Tool and Supply Management

Chris Zirkle


Keeping Track of What You Have and What You Need

IN education in recent years, an increasing emphasis has been placed on accountability of all types, in part because of public pressure, but also because the use of computers simplifies audits and record keeping. Computers make it easier to keep track of data and also make it easier to point out when things go wrong.

Career and technical education and technology education (CTE/TE) programs are especially vulnerable because of the ways they differ from strictly academic courses:

• CTE/TE involves equipment, supplies, and services,
• CTE/TE is more costly than most academic programs,
• CTE/TE frequently involves unusual cashflow procedures, and
• CTE/TE may involve the sale of services and purchase of parts and supplies.

This article addresses concerns of materials and tools management that are of critical concern to all CTE and TE educators. A review of this topic is of benefit to both beginning and veteran instructors.

Addressing Formidable Tasks
Because of the points listed above, and perhaps others, poor management practices are especially noticeable, costly, and auditable. Accountability is not without other types of costs. In some cases, 25% of a CTE or TE teacher’s time may be consumed with noninstructional activities involving such material control and maintenance issues as:

• getting supplies for the classroom and lab,
• dealing with tool problems, and
• arranging for broken equipment to be repaired.

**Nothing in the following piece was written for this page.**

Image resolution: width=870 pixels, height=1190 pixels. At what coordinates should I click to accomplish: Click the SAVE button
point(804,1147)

Many instructors struggle to find the necessary time to cover all of the assigned curriculum, so extra time spent on these tasks can be overwhelming. If teaching time is reduced as a result of addressing these concerns, that loss represents the greatest cost. Materials must be available when needed, and these activities should simulate business/industry and/or the postsecondary setting as much as possible.

Tools
The management of tools of all types is a key skill for CTE/TE teachers. A tool may be something as simple as a pair of scissors, or it may be a power tool such as a circular saw. In either case, procedures must be developed for the care of the items. If not, they can easily be damaged, misplaced, or stolen. Their loss can have a financial impact if they have to be replaced, or in extreme cases, such as at a correctional facility, dire consequences may arise if they fall into the wrong hands.

Some key tool storage principles can facilitate tool management. Frequently used tools should be located near the primary work area, to save time and to allow for quick visual inspection. Special equipment should be issued as needed, not put into general circulation.

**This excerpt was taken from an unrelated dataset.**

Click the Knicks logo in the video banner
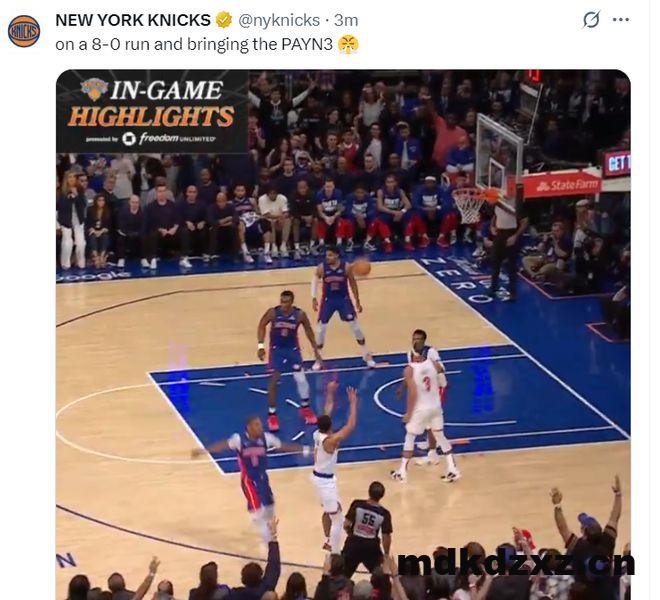This screenshot has width=660, height=600. [x=94, y=89]

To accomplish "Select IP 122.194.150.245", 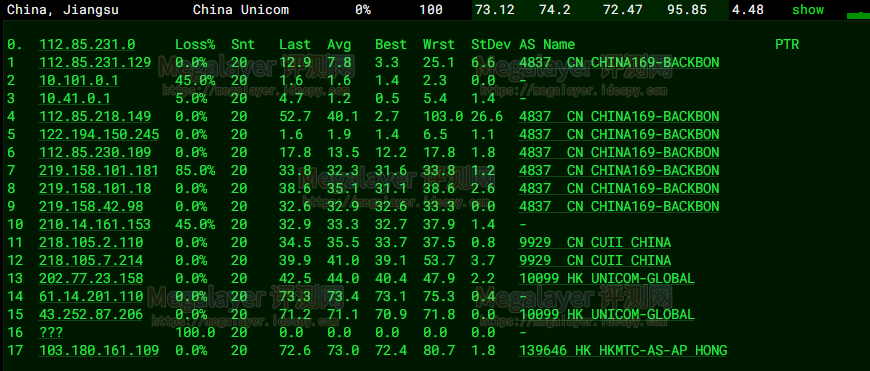I will click(x=99, y=135).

Tool panels on the walls of the classroom/ lab or within a tool cage or tool room, with painted outlines for each tool, offer a convenient way to ensure that tools are returned to the correct storage location. If needed, there should be tool storage cabinets to keep specialty tools safe and secure. If students have their own tool kits, these also should have a secure storage space. Students should label their tools for identification purposes, perhaps with a permanent marker or an engraving tool.

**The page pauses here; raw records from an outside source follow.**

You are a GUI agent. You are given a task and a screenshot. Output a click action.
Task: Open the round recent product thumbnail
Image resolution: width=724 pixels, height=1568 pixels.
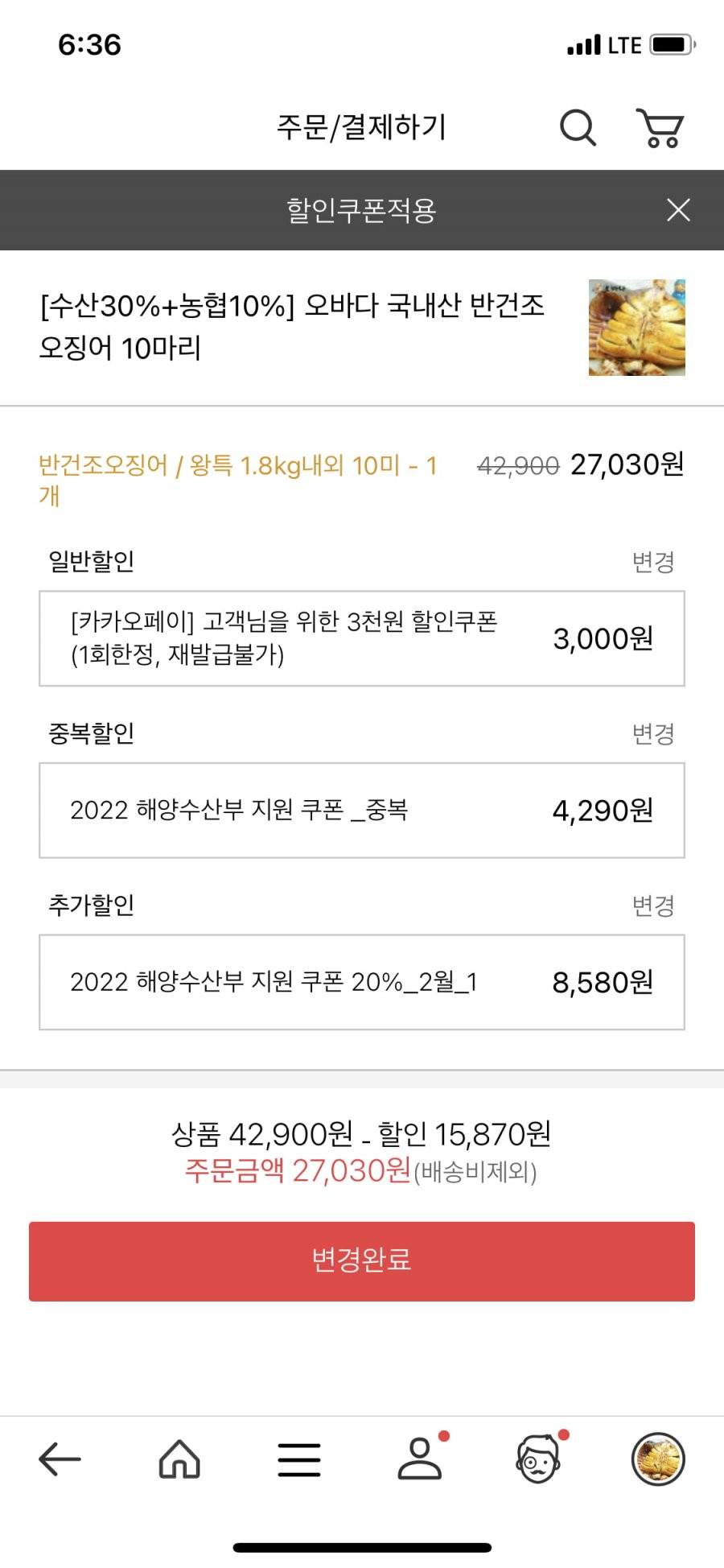(x=658, y=1459)
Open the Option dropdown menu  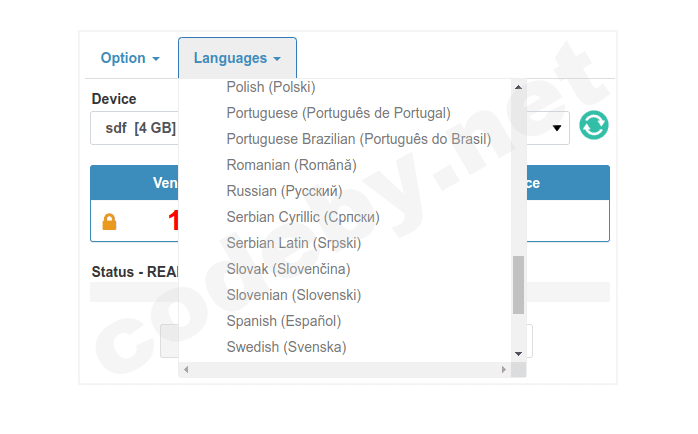tap(129, 58)
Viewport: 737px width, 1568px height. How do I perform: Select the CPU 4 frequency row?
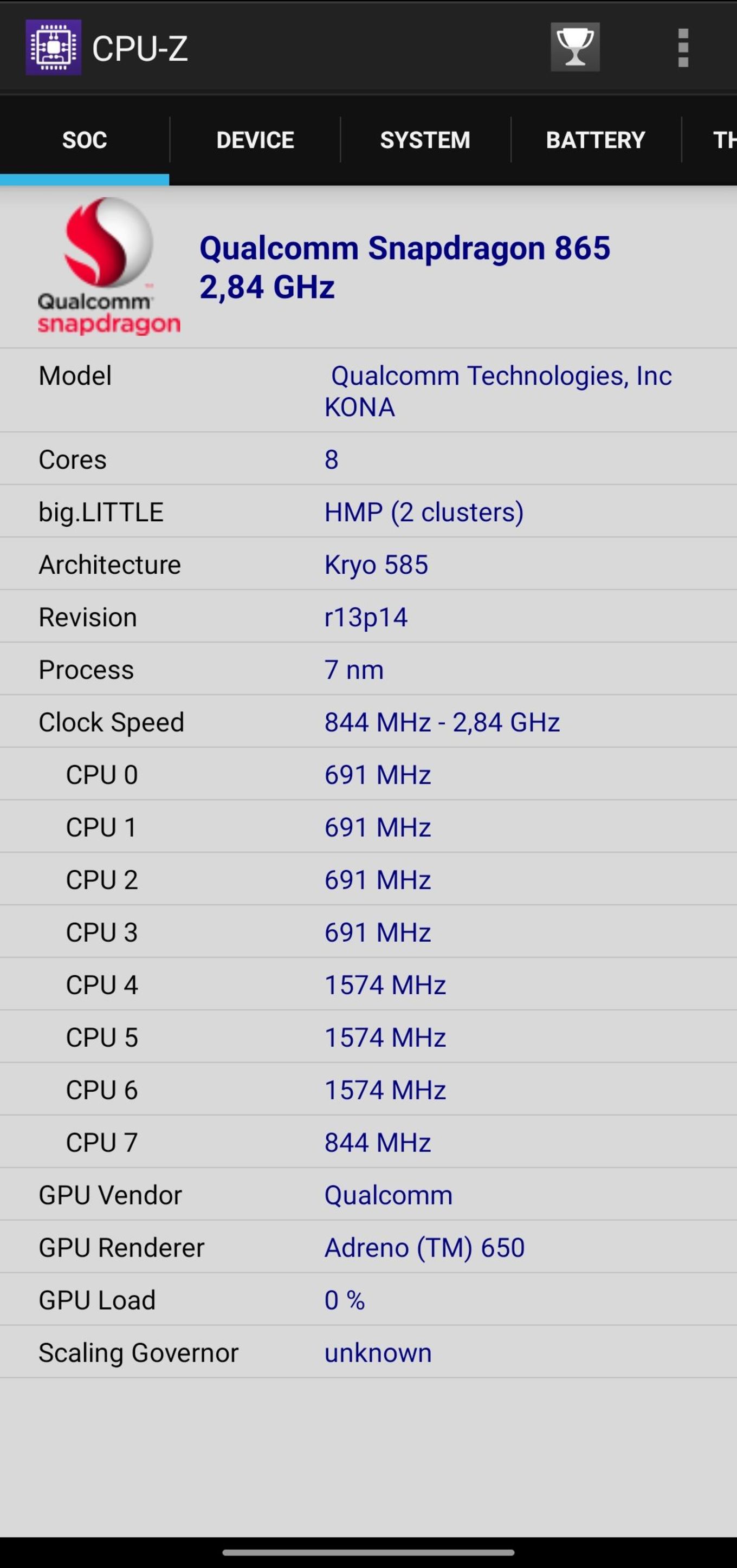[x=368, y=984]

Tool Distribution Methods: A number of approaches for distributing tools exist. The first is the “honor system,” which is not necessarily a system but is based on the notion that all students are organized, responsible, and honest, and will always return any tool given to them. This is likely an unrealistic assumption.

Another method involves the exchange of an item, such as a disc with a number on it. When students need a tool, they give a disc to a tool room staffer for the tool they want to check out. If a tool turns up missing, it can be traced by the number on the disc. Slips of paper can be used in lieu of a disc, but these may not be secure, since they can easily be altered. The same is true for sign-in/ sign-out sheets.

Students should be actively involved in tool control. They should rotate work time in tool storage and checkout. They should be involved in looking for missing and broken tools at the end of the lab period. They can also help check and maintain lab-owned tool kits. In this way, they develop responsibility and knowledge of tools, and the instructor’s time burden is lessened.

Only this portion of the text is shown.